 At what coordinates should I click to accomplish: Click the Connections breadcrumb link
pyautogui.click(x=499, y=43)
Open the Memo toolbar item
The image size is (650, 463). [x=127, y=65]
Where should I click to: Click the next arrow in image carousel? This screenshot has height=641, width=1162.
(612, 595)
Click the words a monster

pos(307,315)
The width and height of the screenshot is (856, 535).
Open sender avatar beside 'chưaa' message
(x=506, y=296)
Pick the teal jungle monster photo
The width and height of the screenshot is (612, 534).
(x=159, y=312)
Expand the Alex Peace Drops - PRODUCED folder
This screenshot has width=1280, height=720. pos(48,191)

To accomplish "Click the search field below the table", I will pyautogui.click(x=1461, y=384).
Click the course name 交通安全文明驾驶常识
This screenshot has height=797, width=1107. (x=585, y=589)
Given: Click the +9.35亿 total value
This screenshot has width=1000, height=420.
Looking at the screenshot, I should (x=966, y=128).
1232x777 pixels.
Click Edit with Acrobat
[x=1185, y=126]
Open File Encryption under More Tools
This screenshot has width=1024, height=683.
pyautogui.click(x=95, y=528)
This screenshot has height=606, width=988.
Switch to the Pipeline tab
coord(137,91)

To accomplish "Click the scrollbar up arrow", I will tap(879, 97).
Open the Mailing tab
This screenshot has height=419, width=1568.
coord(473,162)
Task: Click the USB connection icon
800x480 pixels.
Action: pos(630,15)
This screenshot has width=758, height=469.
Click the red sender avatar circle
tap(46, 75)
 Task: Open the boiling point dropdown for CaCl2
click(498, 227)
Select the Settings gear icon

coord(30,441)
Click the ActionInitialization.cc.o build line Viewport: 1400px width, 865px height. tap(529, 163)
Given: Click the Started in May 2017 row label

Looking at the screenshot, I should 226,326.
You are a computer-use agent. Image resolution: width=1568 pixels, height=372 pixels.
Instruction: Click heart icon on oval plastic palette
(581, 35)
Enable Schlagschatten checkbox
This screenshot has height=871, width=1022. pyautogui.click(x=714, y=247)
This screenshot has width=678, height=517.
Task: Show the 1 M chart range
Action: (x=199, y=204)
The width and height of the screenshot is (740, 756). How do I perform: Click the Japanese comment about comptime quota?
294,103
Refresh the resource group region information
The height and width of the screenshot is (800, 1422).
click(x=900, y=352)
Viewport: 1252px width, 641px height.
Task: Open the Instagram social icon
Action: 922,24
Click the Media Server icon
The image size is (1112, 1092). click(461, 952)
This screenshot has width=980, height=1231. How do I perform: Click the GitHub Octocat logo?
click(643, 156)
.....
→ **Work task**
Please restate every record above word for word.

→ **Reply**
 At what coordinates should I click to accomplish: Click the Connections breadcrumb link
pyautogui.click(x=499, y=43)
Open the Memo toolbar item
The image size is (650, 463). [x=127, y=65]
Where should I click to: Click the next arrow in image carousel? This screenshot has height=641, width=1162.
(612, 595)
Click the words a monster

pos(307,315)
The width and height of the screenshot is (856, 535).
Open sender avatar beside 'chưaa' message
(x=506, y=296)
Pick the teal jungle monster photo
The width and height of the screenshot is (612, 534).
(x=159, y=312)
Expand the Alex Peace Drops - PRODUCED folder
This screenshot has width=1280, height=720. pos(48,191)

To accomplish "Click the search field below the table", I will pyautogui.click(x=1461, y=384).
Click the course name 交通安全文明驾驶常识
This screenshot has height=797, width=1107. (x=585, y=589)
Given: Click the +9.35亿 total value
This screenshot has width=1000, height=420.
Looking at the screenshot, I should (x=966, y=128).
1232x777 pixels.
Click Edit with Acrobat
[x=1185, y=126]
Open File Encryption under More Tools
This screenshot has width=1024, height=683.
pyautogui.click(x=95, y=528)
This screenshot has height=606, width=988.
Switch to the Pipeline tab
coord(137,91)

To accomplish "Click the scrollbar up arrow", I will tap(879, 97).
Open the Mailing tab
This screenshot has height=419, width=1568.
coord(473,162)
Task: Click the USB connection icon
800x480 pixels.
Action: pos(630,15)
This screenshot has width=758, height=469.
Click the red sender avatar circle
tap(46, 75)
 Task: Open the boiling point dropdown for CaCl2
click(498, 227)
Select the Settings gear icon

coord(30,441)
Click the ActionInitialization.cc.o build line Viewport: 1400px width, 865px height. tap(529, 163)
Given: Click the Started in May 2017 row label

Looking at the screenshot, I should 226,326.
You are a computer-use agent. Image resolution: width=1568 pixels, height=372 pixels.
Instruction: Click heart icon on oval plastic palette
(581, 35)
Enable Schlagschatten checkbox
This screenshot has height=871, width=1022. pyautogui.click(x=714, y=247)
This screenshot has width=678, height=517.
Task: Show the 1 M chart range
Action: (x=199, y=204)
The width and height of the screenshot is (740, 756). How do I perform: Click the Japanese comment about comptime quota?
294,103
Refresh the resource group region information
The height and width of the screenshot is (800, 1422).
click(x=900, y=352)
Viewport: 1252px width, 641px height.
Task: Open the Instagram social icon
Action: 922,24
Click the Media Server icon
The image size is (1112, 1092). click(461, 952)
This screenshot has width=980, height=1231. How do I perform: Click the GitHub Octocat logo?
click(643, 156)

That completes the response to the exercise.